Orada da sınıfta kaldık. Sulama sistemlerinin çoğu hâlâ vahşi sulama. Tarımda kullanılan suyun %60’ı boşa akıyor. Çiftçiler toprak analizi yapmadan üretim planlıyor. Sensörle, yapay zekâyla, uyduyla çalışan sistemler hâlâ lüks gibi görülüyor. Tarım Bakanlığı’nın dijital projeleri ya sınırlı ya da sahaya ulaşmıyor. Tarım destekleri hâlâ kağıtla takip ediliyor, veri temelli bir planlama kültürü oturmadı.
Bizde tarım, teknolojiye değil şansa bağlı. “Bu sene yağmur yağarsa ürün iyi olur”, “komşu ne ektiyse ben de onu ekerim” mantığıyla üretim yapılıyor.

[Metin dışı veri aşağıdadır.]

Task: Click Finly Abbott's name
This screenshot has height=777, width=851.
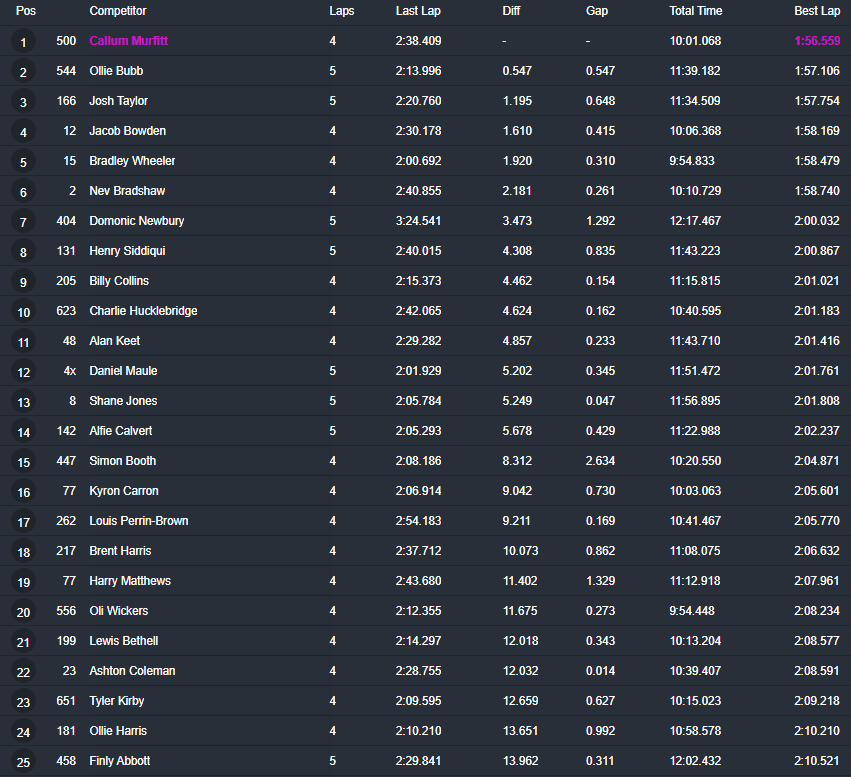Action: click(119, 761)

Oysa dünya artık yağmuru beklemiyor; bulutun hareketini bile veriyle hesaplıyor. Bizse hâlâ geçmişin alışkanlıklarıyla geleceği kurmaya çalışıyoruz.

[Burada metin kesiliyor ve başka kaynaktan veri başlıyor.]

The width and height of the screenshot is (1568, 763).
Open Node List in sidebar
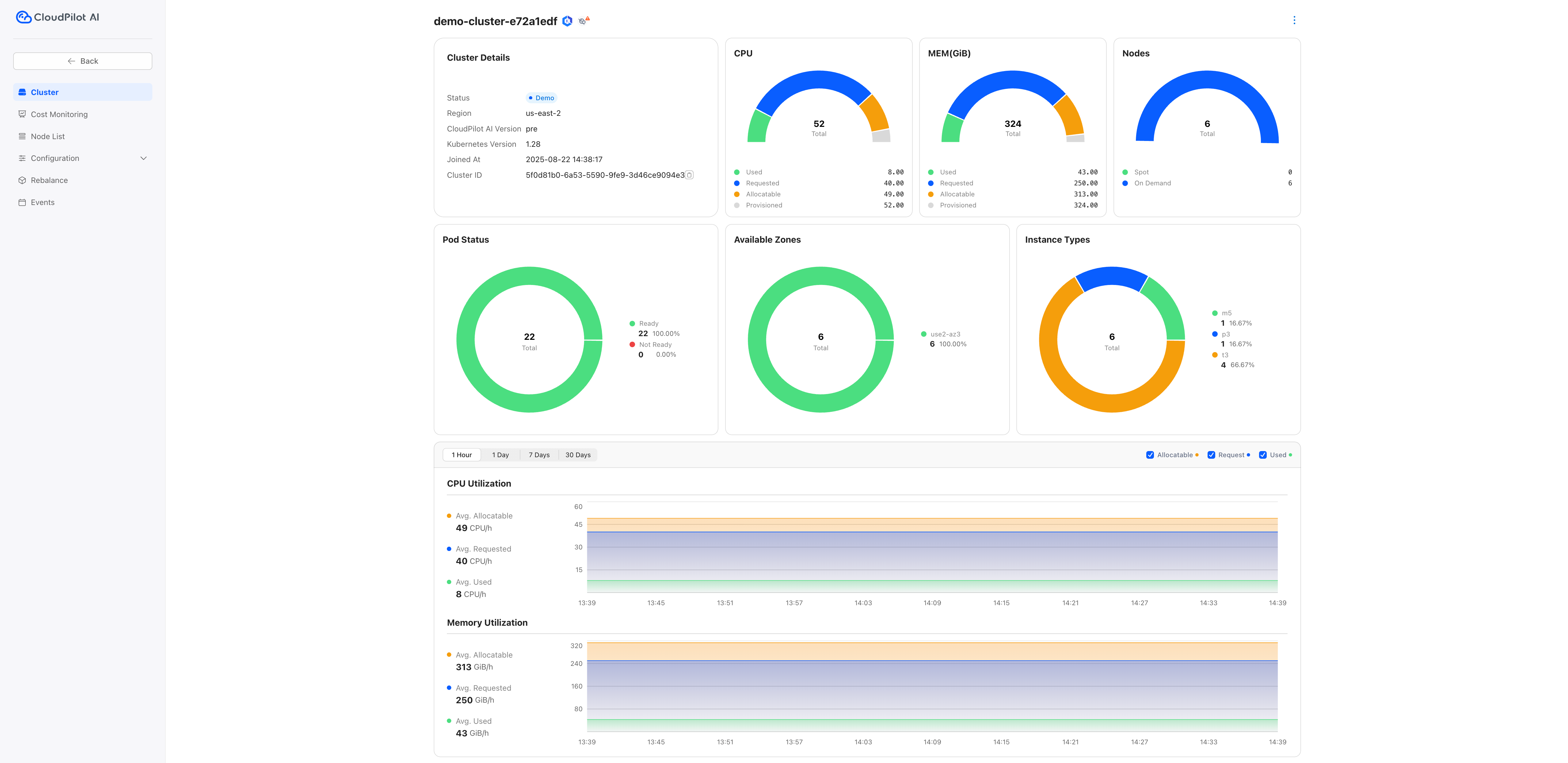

Türkiye'nin sorunu toprakta değil, yönetimde. Üreticiyi düşünen, uzun vadeli plan yapan, dijitalleşmeyi önceleyen, eğitimi tabana yayan bir model oluşturulmadıkça bu tablo değişmeyecek. Her geçen yıl daha fazla üretici kaybedilecek, daha fazla tarım arazisi betona kurban edilecek, daha fazla gıda dışarıdan alınmak zorunda kalınacak.
Aslında baktığımızda, Tarım ve Orman Bakanlığı neredeyse her açıklamasında dijitalleşmeden, üretici desteklerinden, sürdürülebilir politikaların hayata geçirildiğinden söz ediyor. Yeni projeler, dijital platformlar, destek paketleri ve teşvik programları basına servis ediliyor. Ancak sahaya indiğinizde farklı bir tabloyla karşılaşıyorsunuz: Çiftçi mutsuz. Üretici yalnız.

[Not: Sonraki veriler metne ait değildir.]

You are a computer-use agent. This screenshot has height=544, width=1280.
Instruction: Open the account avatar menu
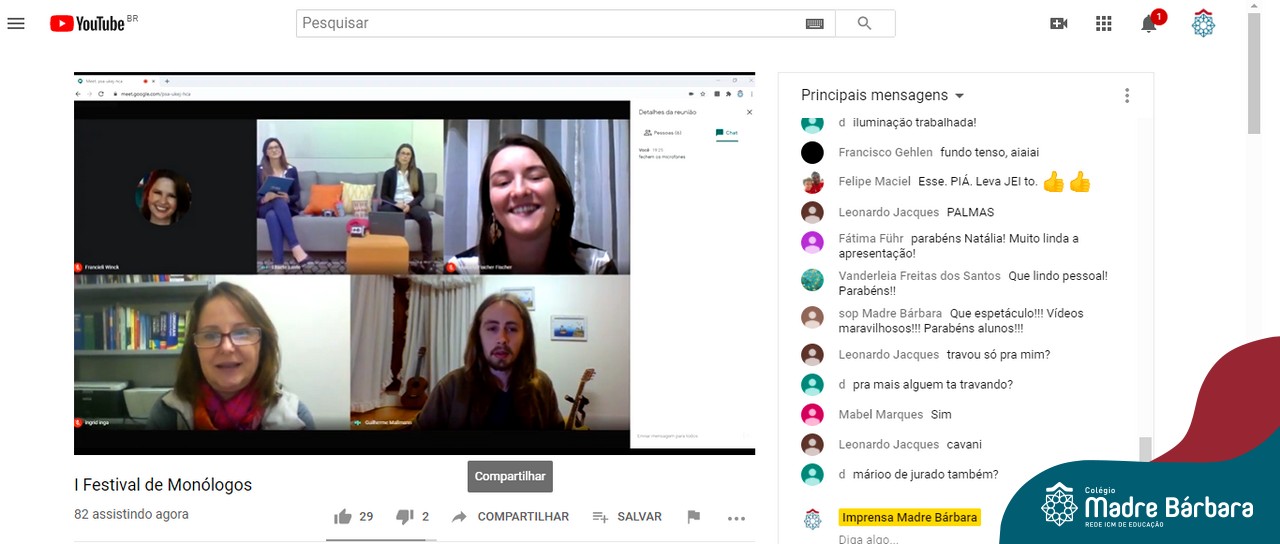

Pek çok uygulama ya yeterince yaygın değil ya da ulaşılabilir değil. Dijitalleşme süreci kâğıt üzerinde var ama tarlaya dokunmuyor. Çiftçinin en büyük şikâyeti, uygulamayla söylem arasındaki bu uçurum. Bir yanda devlet “destek veriyoruz” diyor, diğer yanda çiftçi “ben bu desteği göremiyorum” diyor.
İşte asıl sorun da tam burada başlıyor: Tarım politikası, ekranlarda başka, tarlada bambaşka yaşanıyor.
İsrail çölde üretim yapıyor, Hollanda bir avuç toprakla dünyayı doyuruyor. Bizse Konya Ovası’na beton döküyoruz. Ve hâlâ ‘biz tarım ülkesiyiz’ diyoruz. Ama artık şunu sormanın zamanı geldi:
Gerçekten tarım ülkesi miyiz?
Yoksa sadece toprağı olan ama aklını toprağa vermeyen bir ülke miyiz?